Uma das qualidades do filme da Petra Costa é mostrar em imagens esse esmagamento da oposição pelo sucesso do PT e do Lula. Como na cena da ira de Aécio Neves ao perder a eleição e na cena do desconforto de Temer, ao lado de Lula, dona Marisa e Dilma, na primeira posse, menosprezado, insignificante, medíocre, dando a volta por trás dos três para aparecer na foto, com um sorriso dissimulado nos lábios.

Basicamente é esse o terreno fértil do golpe, que não interessa a nenhum político ou partido democrático, nem aos que perdem nem aos que ganham, capaz de transformar os primeiros em golpistas e os segundos em prepotentes. Lula e o PT foram capazes de ganhar uma eleição que deveriam perder e ainda ganhar mais uma vez. O projeto de perpetuação do PT no poder era real, considerando que Lula poderia voltar em 2018 para mais dois mandatos, e assim sucessivamente.

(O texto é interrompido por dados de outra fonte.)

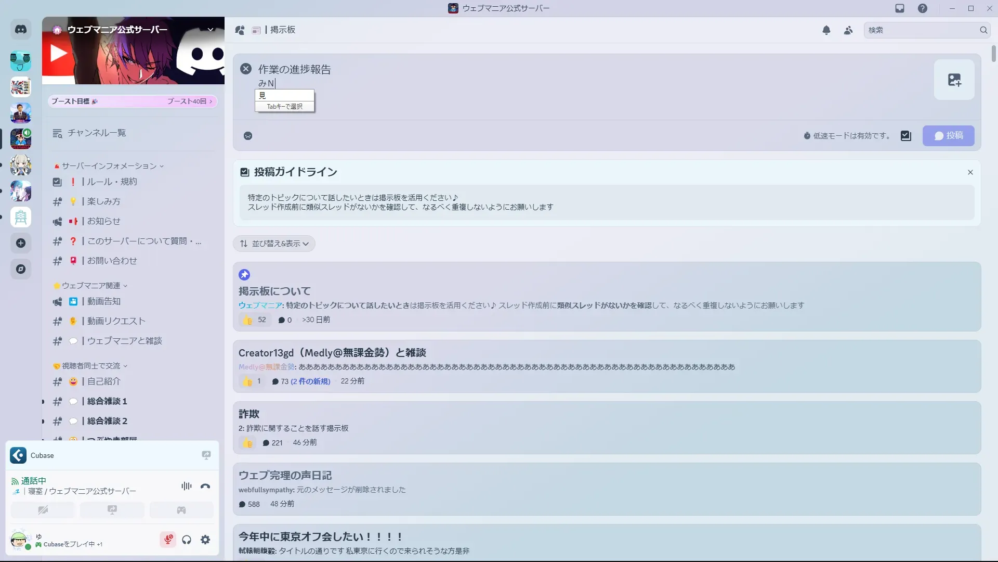Click the add a server plus icon
The image size is (998, 562).
[21, 243]
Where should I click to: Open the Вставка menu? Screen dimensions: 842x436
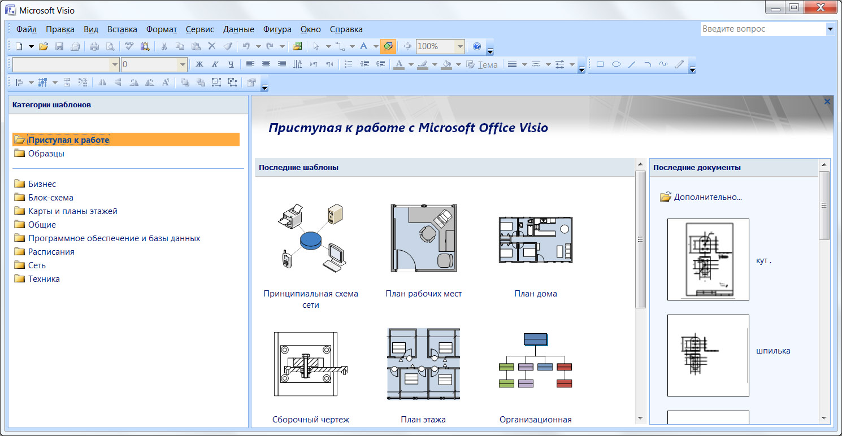[x=122, y=29]
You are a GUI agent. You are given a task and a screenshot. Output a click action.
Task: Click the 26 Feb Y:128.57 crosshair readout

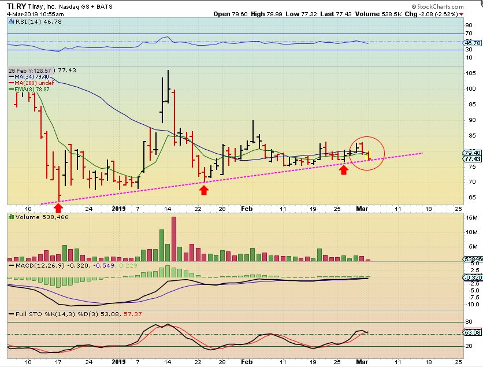pos(29,71)
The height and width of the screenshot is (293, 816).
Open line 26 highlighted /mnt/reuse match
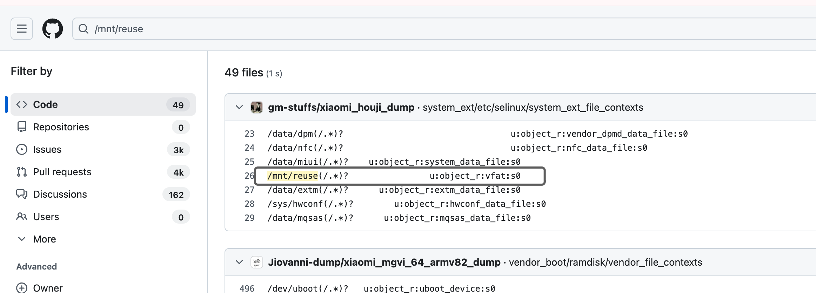(293, 176)
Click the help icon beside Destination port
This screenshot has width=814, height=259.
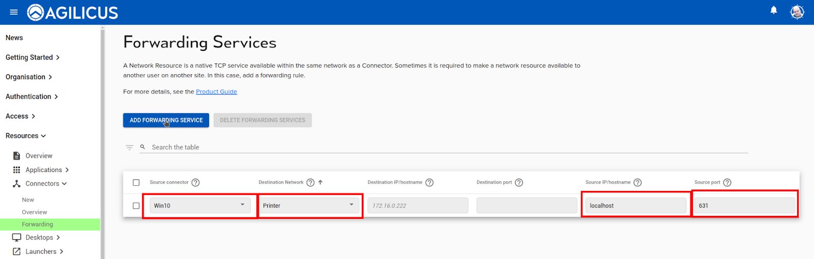[519, 183]
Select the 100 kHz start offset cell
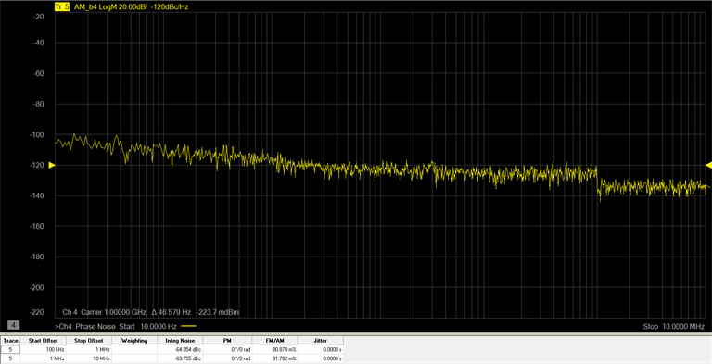Viewport: 712px width, 364px height. tap(44, 350)
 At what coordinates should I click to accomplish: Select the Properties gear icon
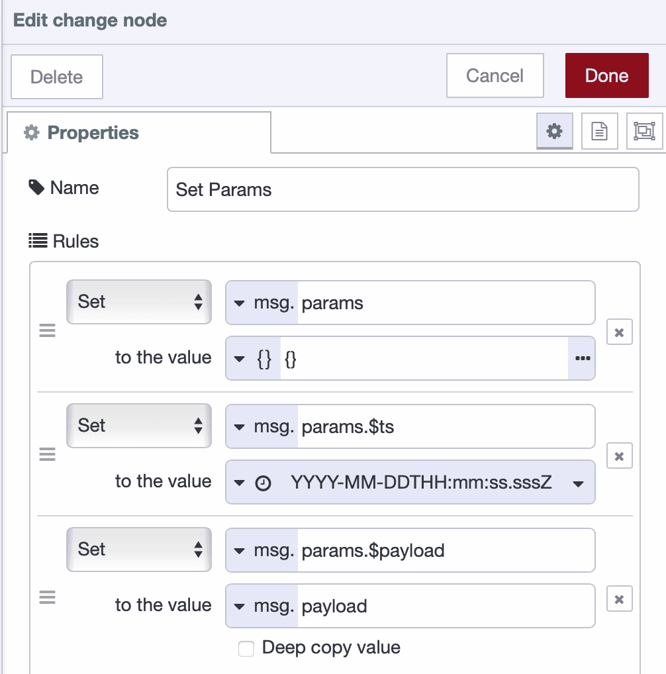pyautogui.click(x=554, y=131)
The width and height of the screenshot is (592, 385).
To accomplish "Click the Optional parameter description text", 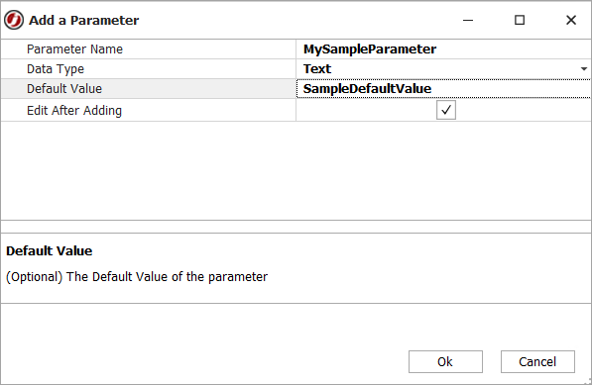I will coord(137,277).
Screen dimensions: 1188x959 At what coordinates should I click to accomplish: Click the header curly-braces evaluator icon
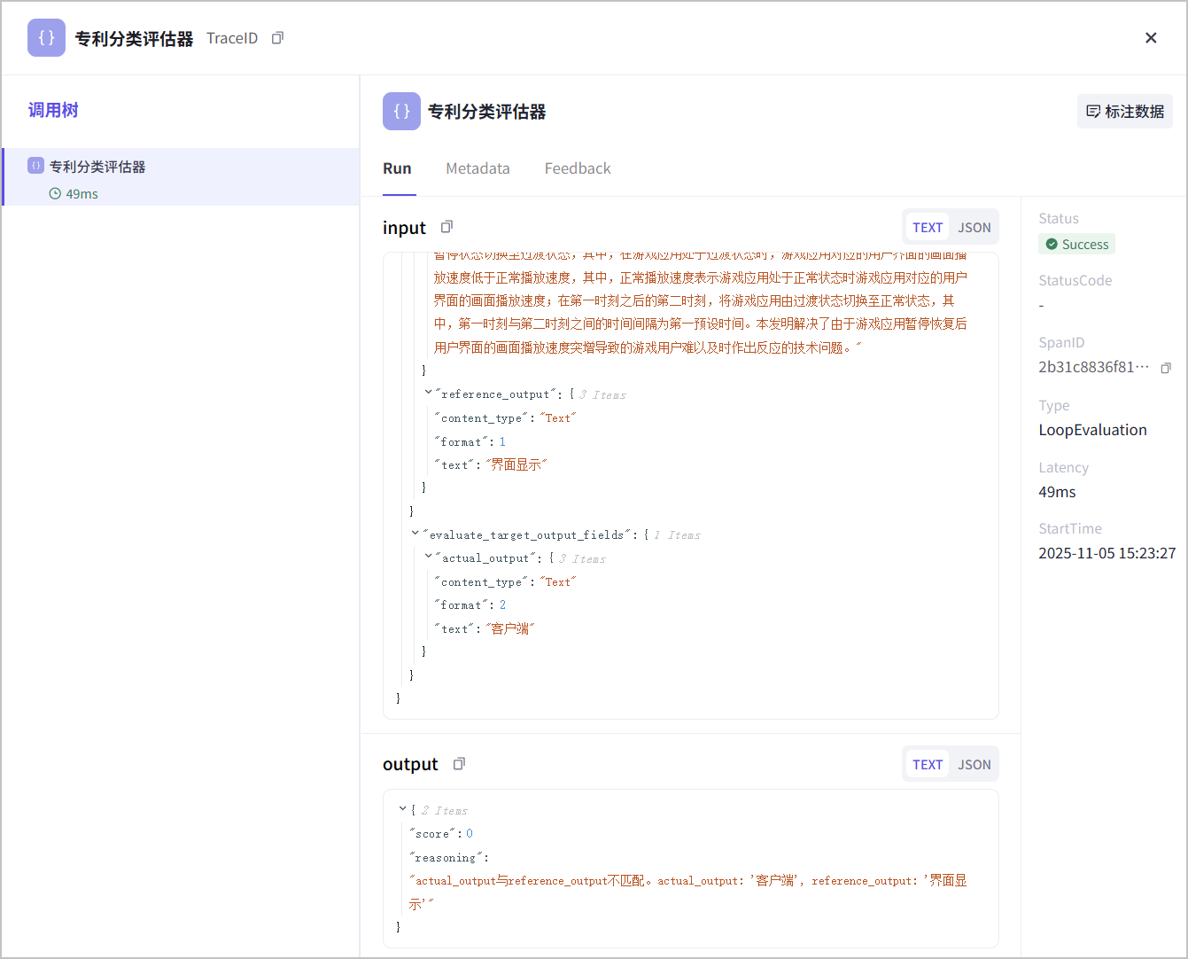46,38
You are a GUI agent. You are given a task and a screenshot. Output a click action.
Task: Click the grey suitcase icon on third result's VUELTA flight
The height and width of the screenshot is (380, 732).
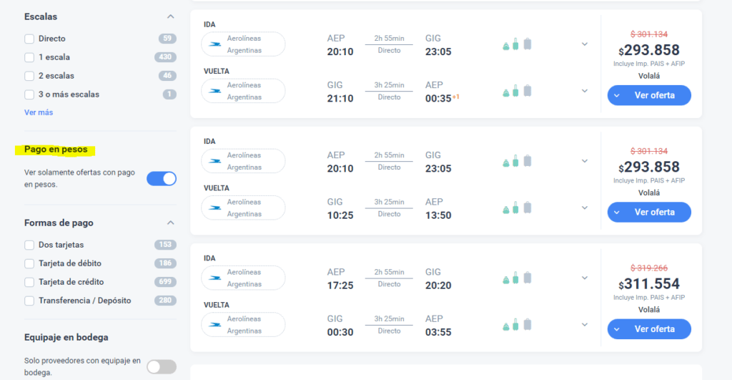528,325
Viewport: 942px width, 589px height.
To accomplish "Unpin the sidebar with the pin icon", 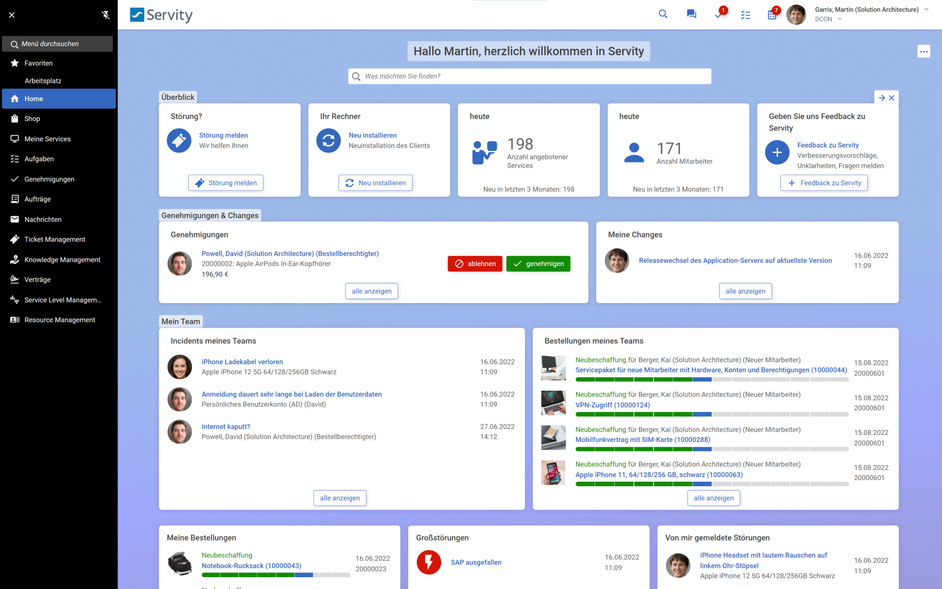I will [x=106, y=15].
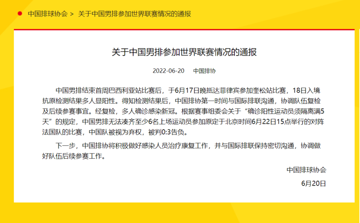Click the red dot icon before the breadcrumb
Screen dimensions: 360x223
click(x=19, y=13)
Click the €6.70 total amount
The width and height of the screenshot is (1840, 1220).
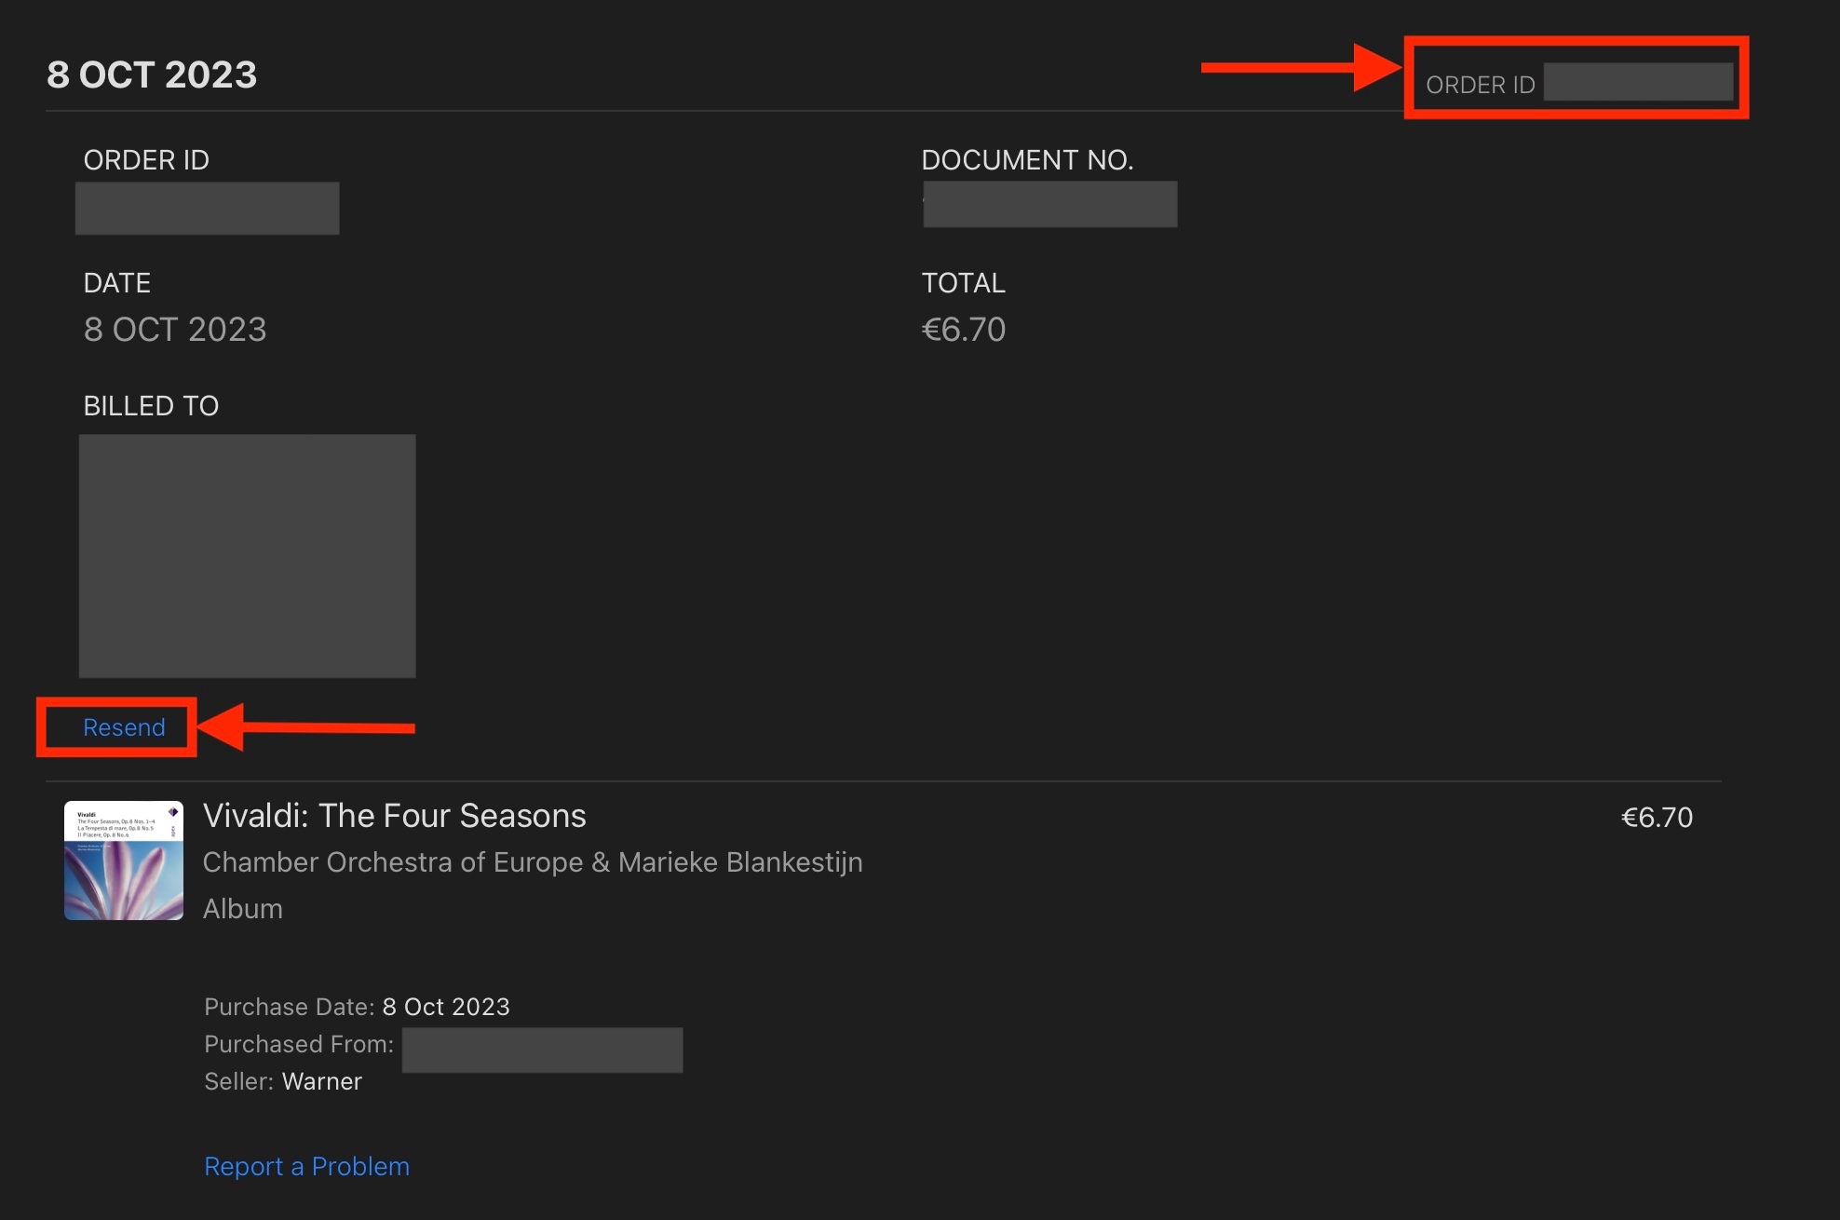click(x=963, y=330)
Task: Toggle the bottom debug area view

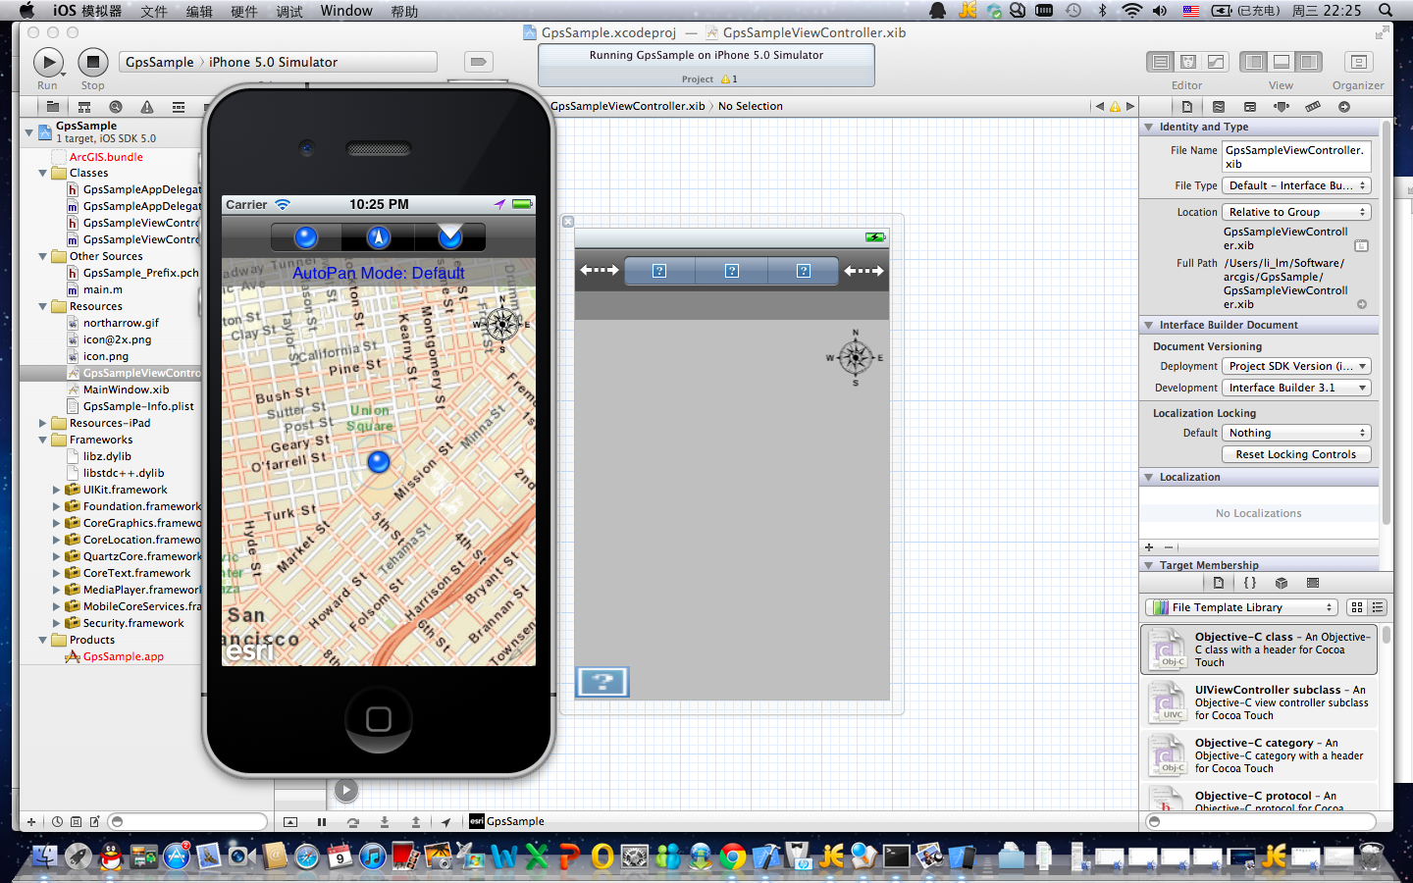Action: coord(1281,62)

O pecado capital da oposição tucana — mesmo advertida pessoal e publicamente às vésperas da eleição de 2018 por um dos seus mentores políticos, o cientista político americano Steven Levitsky — foi não respeitar a vontade popular. O pecado capital do PT foi não entender que a democracia contemporânea precisa de alternância no poder, que ela não é só o governo de um partido, mesmo que escolhido pela maioria, mas também um pacto entre dois ou mais partidos que se alternam no poder.

É assim que se sustenta a democracia americana, uma das poucas tão longevas quanto o capitalismo. É saudável um ex-presidente se afastar da disputa partidária e se transformar em um representante da nação, uma espécie de superembaixador. É saudável um candidato a presidente ser o político mais forte de um partido na sua ascensão e durante o governo, mas não ser nem se tornar o dono do partido. Isso é uma sabedoria que ultrapassa a simples prática política.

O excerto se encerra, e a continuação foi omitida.